I distinctly remember sitting myself down for a serious talk freshman year. “Claire,” I said. “You have to stop going to these info sessions. You knew when you chose engineering that in doing so you automatically forsook studying abroad!”
Ignoring myself, I stopped by the fall study abroad fair sophomore year—four months later I was on a plane to Australia. Upon returning, I became a peer adviser for the Office of Global Programs, and have spent the last year getting the word out that studying abroad as a SEAS student is actually possible. But I have been assuming that once SEAS students realize studying abroad is possible, they will naturally jump on the chance. However, if my engineering education has taught me anything, it’s to always check my assumptions. So, to all of the underclassman SEAS students who aren’t quite sure if the effort and risk of studying abroad is worth it, I say: “Do it. Or at least go to the info sessions.”
A big advantage that SEAS students have is that the freshman and sophomore SEAS curriculum is mostly comprised of subjects that are similar the world over: European calculus is American calculus is Asian calculus. Therefore, going abroad early in your education does not come with any danger of sacrificing concepts you would have otherwise learned at Columbia. If you’re going to have to learn statistics anyway, why not learn it from a professor who seems to come to lecture straight from the outback?
That being said, math and science do differ between countries. Without going abroad, engineering can seem like a very black-and-white field of study: The concepts we learn in class are either right or wrong and that’s that. However, in Australia, recitations were mandatory, lectures were optional, and math classes were aptly named, covering a wide span of concepts as opposed to our single-focused math classes, like calculus or linear algebra. Going abroad as an engineer shows you a different box from which to think, exposing you to an entirely different approach to the field, and allowing you to think critically about every aspect of your education.

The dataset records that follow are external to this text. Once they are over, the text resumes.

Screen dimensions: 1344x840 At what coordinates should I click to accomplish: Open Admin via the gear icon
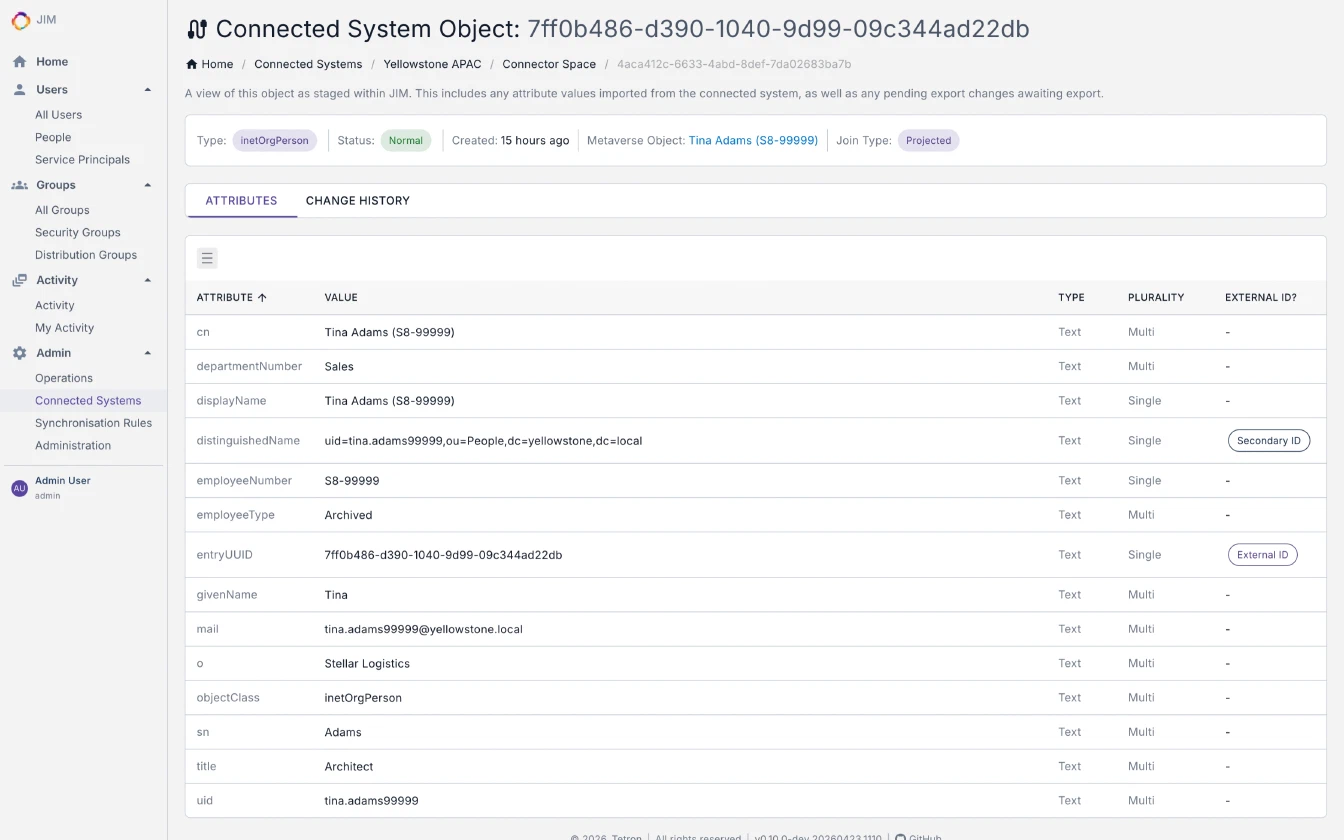click(x=18, y=352)
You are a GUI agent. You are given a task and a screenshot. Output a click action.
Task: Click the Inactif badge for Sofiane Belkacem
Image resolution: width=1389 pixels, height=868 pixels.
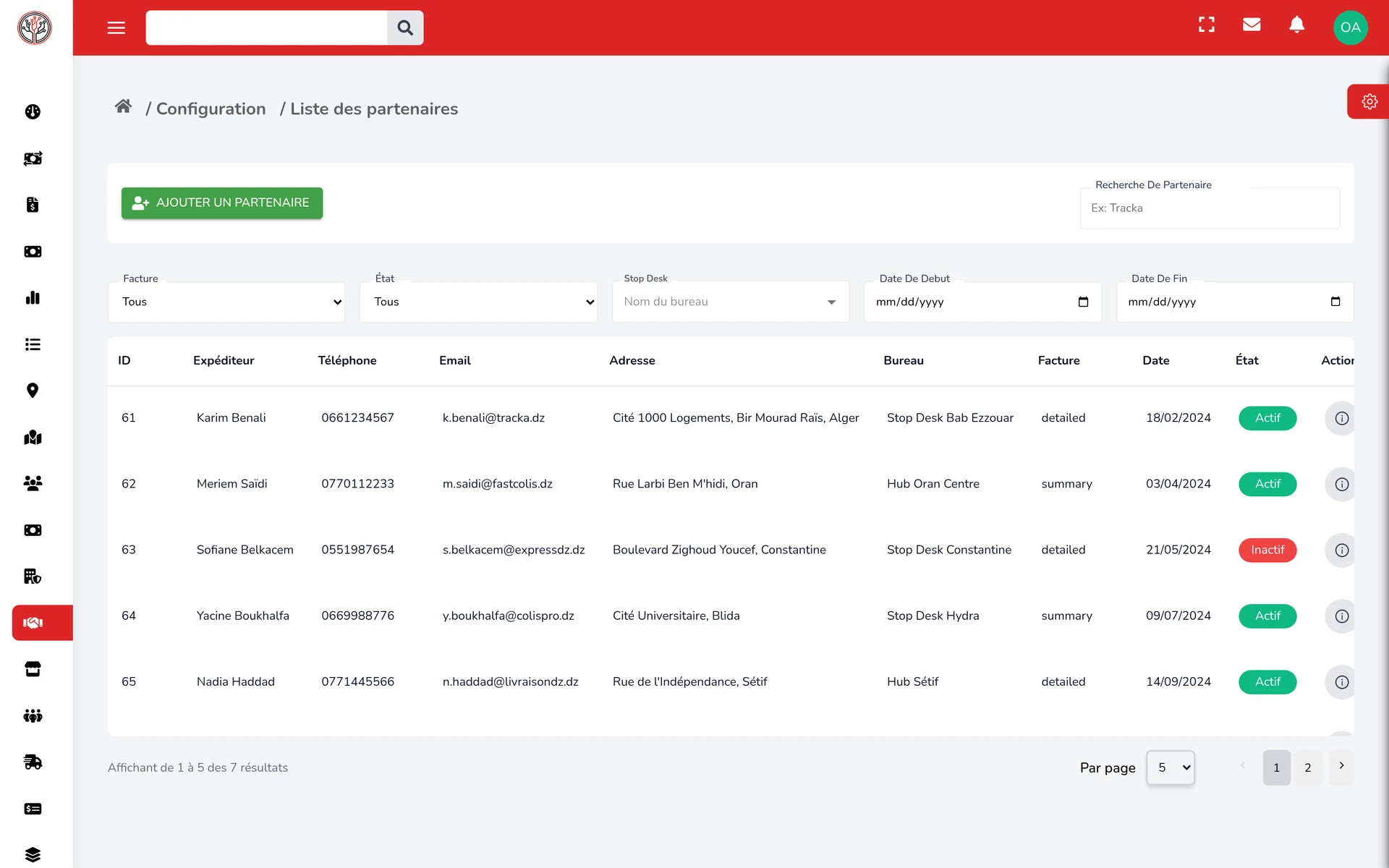1267,550
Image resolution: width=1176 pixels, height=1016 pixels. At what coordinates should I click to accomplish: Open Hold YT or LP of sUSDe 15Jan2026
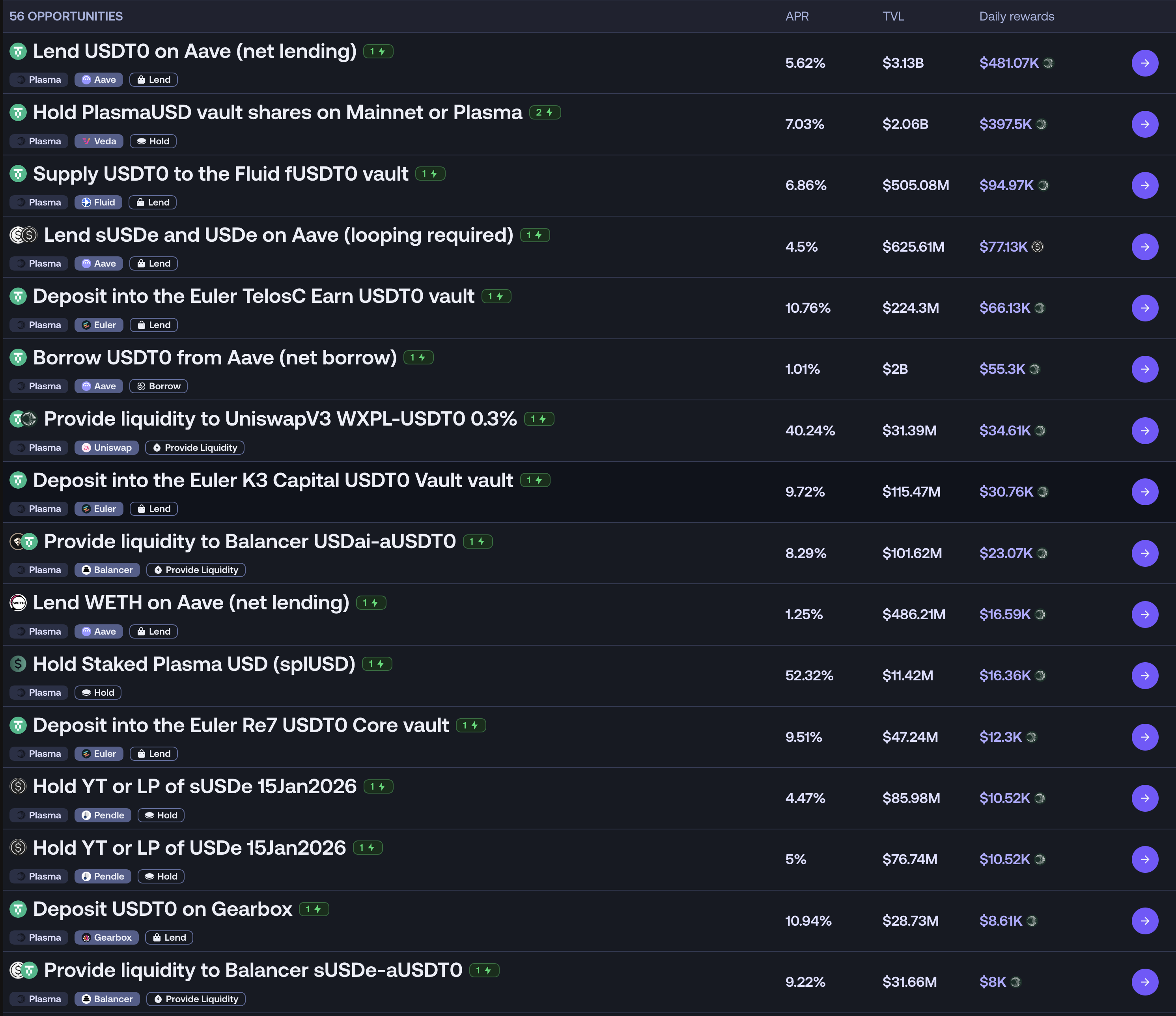(x=194, y=787)
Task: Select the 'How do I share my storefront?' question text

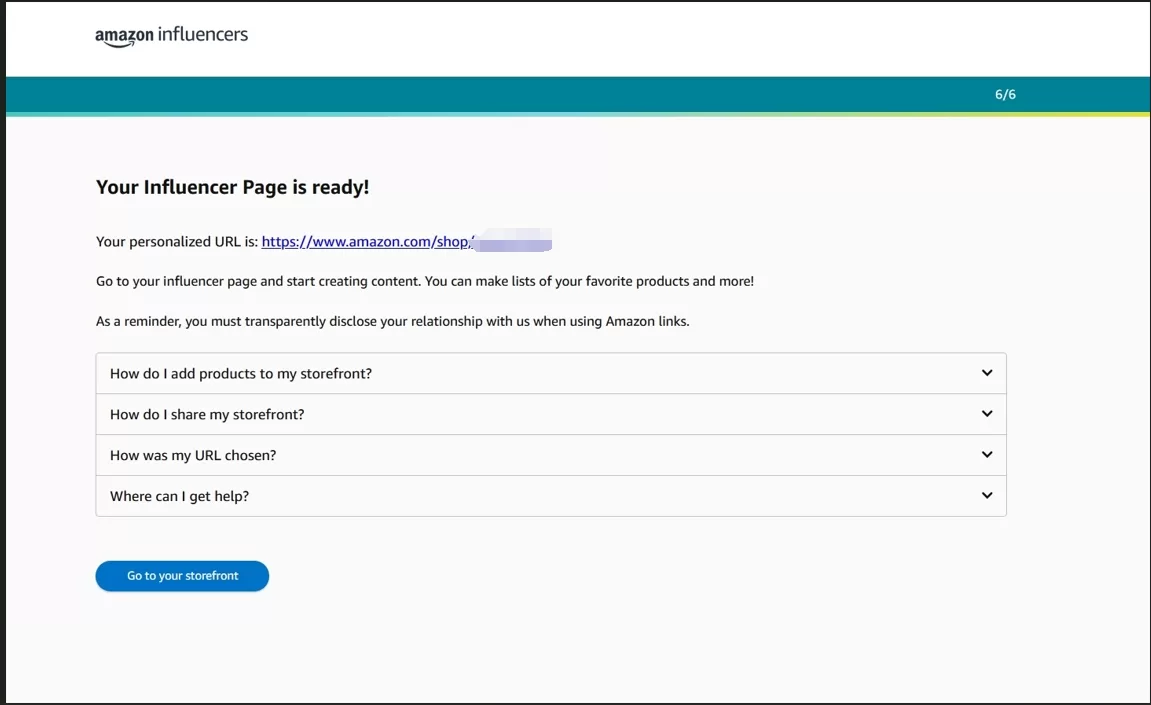Action: coord(207,415)
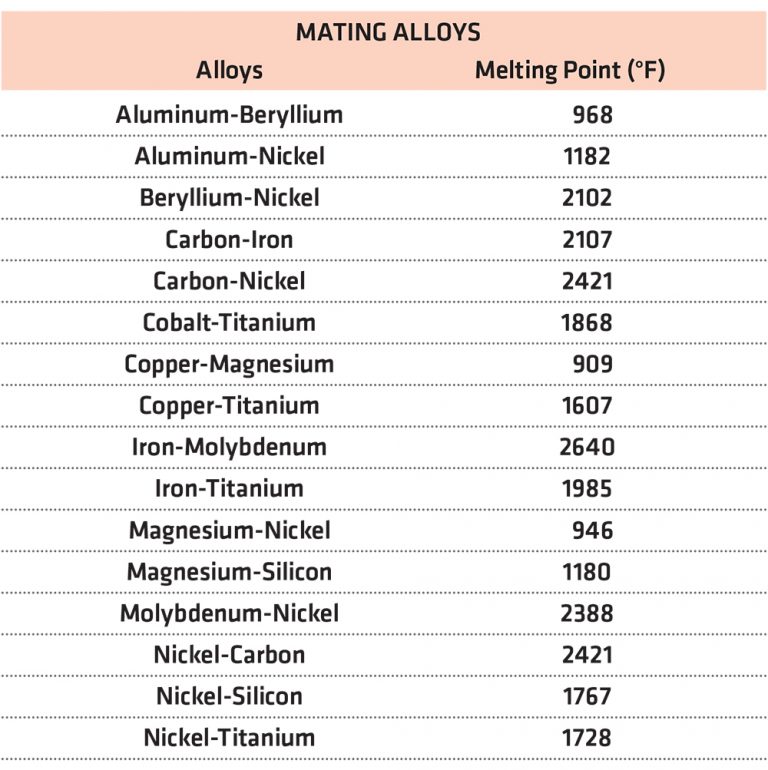Image resolution: width=768 pixels, height=770 pixels.
Task: Click the Iron-Molybdenum melting point 2640
Action: click(587, 447)
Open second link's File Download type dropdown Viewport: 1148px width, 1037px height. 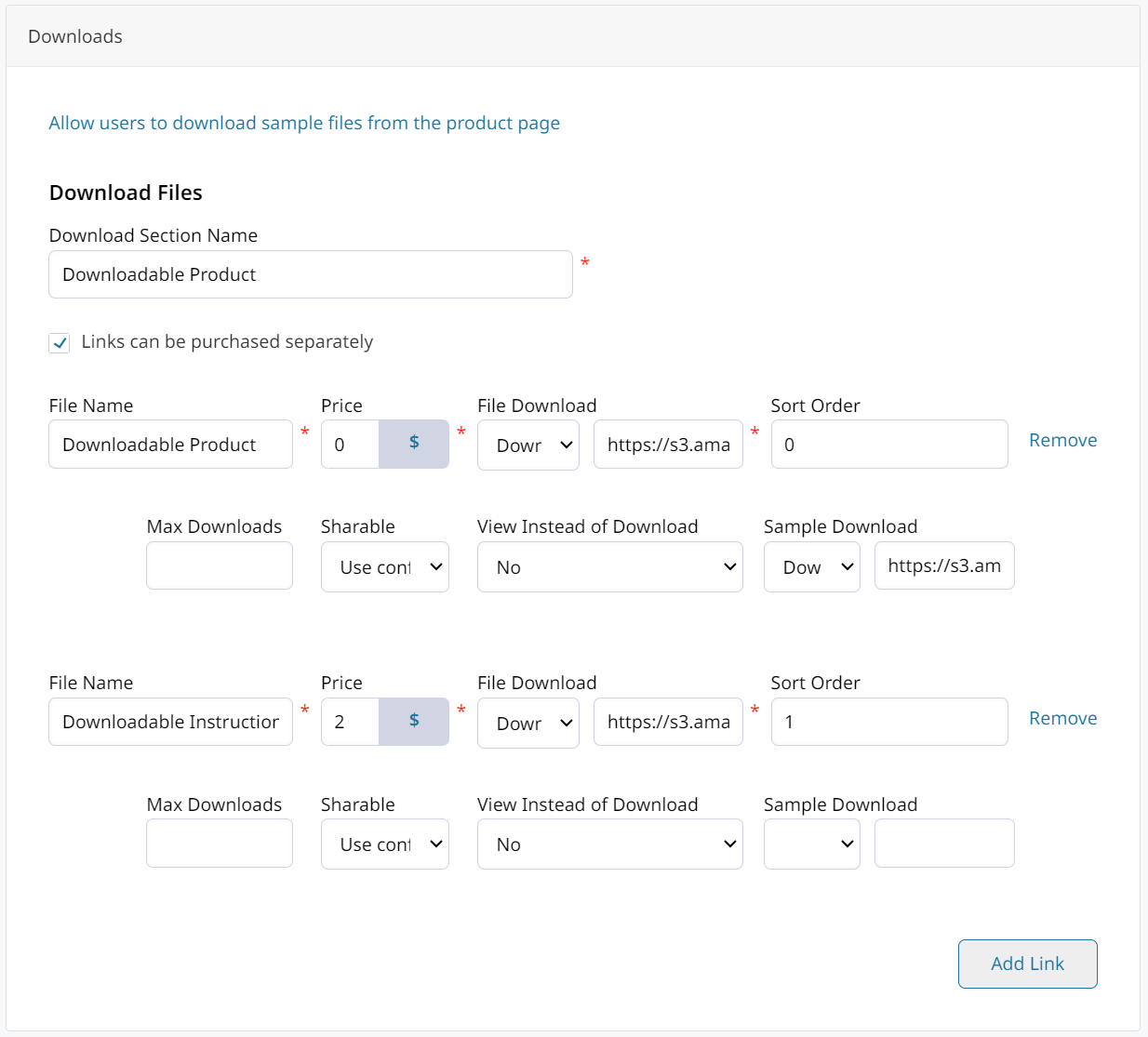(x=528, y=724)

However, none of this is why I personally went abroad. I left because abroad, Columbia’s overachieving culture is not there to pressure you to do any extracurriculars, let alone serve on the board of any of them. Because it is a time when you can literally reinvent yourself every day: Few people know who you are, and virtually no one knows who you’re “supposed” to be. I left because going abroad means spending a semester finding the limit of your personality as independence approaches infinity and externally imposed expectations approach zero. I left to come back. I left so that I could have time to breathe and re-examine the lifestyle I had developed, so that when I returned I could have a refreshed relationship with Columbia and a rebooted set of priorities. And it worked. I went abroad and had a semester to live a life that was truly my own, capitalizing on my newfound time and freedom to play on the Frisbee team, take spontaneous road trips, and vagabond through New Zealand. Since returning to Columbia, I am healthier, happier, and more fulfilled.
I realize that engineering classes are still nontrivial while abroad, that creating a new life abroad is difficult, and that it may even rain for a month straight while you are overseas. But I also know that it could be among the best and most formative months of your life, filled with innumerable adventures and lifelong friends, changing you in ways you do not fully recognize until long after you return. So if you are an underclassman, I urge you to seriously look into studying abroad, especially now that it is the beginning of the year and planning ahead is still possible, and there are a slew of info sessions to attend. Because either way, when you return you will have a more complex relationship with Columbia, a richer engagement with your education and career, and above all, a deeper understanding of yourself.
The author is a School of Engineering and Applied Science senior. She is a peer advisor in the Office of Global Programs.